Elections in Venezuela: an old movie

The sanity of Venezuelans has been permanently harassed and attacked by the power. For two decades, the self-proclaimed Bolivarian Revolution has made a gaslighting, sometimes buried, sometimes evident, but always systematic: it is a little visible but very forceful form of violence against the citizens of the country.

I venture to predict what will happen next Sunday: in record time – to teach “imperialism” a lesson – the National Electoral Council will offer the results of the election, highlighting an overwhelming victory for the ruling party, probably even achieving an absolute majority in the new parliament. The supposed opposition, manufactured and managed by Chavismo, will have a small and innocuous supporting role. And then the new narrative will begin to move, giving way to endless statements of various kinds and in different directions, all pointing to the same thing: the search for recognition and legitimation. They will act and talk as if complaints and reports on the flawed and unconstitutional nature of the electoral process they would never have existed, as if everything were part of the democratic normality of any country. They will call for a great pact of unity, of dialogue. They will talk about love. They will invoke the problems of the country and will call for leaving differences behind and looking forward to the future with hope. They will do it with security and tranquility, with singular histrionics, always trying to question the perception that exists about reality.

This is not a new practice, of course. It is something that is deep in the DNA of Chavismo and that also has a long tradition in world history. In his novel Commitment (1981), the Russian writer Sergei Dovlatov recounts the experience of a journalist in the Soviet Union who lives this duality: knowing the real news and writing the fictional news imposed by the government. In the short circuit of these two truths the madness of a country is suspended.

Because, although the official narrative prevails, a terrifying economic crisis continues in Venezuela and migration does not stop; the repressive apparatuses continue to exercise violence with impunity – as in the case of the journalist Roland Carreño, illegally detained in October – and the State acts against NGOs, as with the organization Alimenta la solidarity in the last weeks. And, unfortunately, with the foreseeable triumph of Chavismo in the National Assembly, the fence is closed even more, the possibility that other versions of reality exist and become visible.
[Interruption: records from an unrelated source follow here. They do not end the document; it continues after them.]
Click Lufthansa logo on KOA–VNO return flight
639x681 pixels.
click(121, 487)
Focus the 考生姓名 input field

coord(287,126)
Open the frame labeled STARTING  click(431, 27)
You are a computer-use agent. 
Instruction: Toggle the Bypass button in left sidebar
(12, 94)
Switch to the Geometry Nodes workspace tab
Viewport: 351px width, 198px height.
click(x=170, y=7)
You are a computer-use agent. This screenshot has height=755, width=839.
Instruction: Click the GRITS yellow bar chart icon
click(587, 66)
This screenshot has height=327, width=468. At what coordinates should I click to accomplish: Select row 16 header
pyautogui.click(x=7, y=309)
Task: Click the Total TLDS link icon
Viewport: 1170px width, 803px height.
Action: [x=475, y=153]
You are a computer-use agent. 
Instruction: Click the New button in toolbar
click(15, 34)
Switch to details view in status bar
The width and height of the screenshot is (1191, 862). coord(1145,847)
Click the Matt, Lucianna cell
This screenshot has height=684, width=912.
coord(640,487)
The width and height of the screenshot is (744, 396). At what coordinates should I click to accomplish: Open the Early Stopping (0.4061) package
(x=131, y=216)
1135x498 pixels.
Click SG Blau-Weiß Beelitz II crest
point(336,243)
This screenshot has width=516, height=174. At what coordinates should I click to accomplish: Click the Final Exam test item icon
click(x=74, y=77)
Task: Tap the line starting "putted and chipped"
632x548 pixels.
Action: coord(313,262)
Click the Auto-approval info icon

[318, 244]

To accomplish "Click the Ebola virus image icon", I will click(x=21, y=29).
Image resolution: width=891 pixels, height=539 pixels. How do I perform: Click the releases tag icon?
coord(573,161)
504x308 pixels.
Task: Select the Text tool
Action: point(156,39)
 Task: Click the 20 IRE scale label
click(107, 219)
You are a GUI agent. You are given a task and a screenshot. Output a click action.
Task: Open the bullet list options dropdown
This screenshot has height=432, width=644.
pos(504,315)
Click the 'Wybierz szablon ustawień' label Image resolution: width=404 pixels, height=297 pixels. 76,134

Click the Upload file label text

In its analysis of scenarios for the future, Rafael Uzcátegui, general coordinator of Provea, an organization dedicated to the defense of human rights in Venezuela, warns of the clear danger that – from the new parliament – Chavismo will promote and approve more “anti-democratic laws” and further legalize censorship and repression in the country. It would not be surprising, too, if, once the party system has been almost liquidated, the next targets of institutional violence are the leaders of civil society or non-governmental organizations. That’s what next Sunday’s elections represent. The use, again, of the procedures and ceremonies of democracy to increase authoritarianism.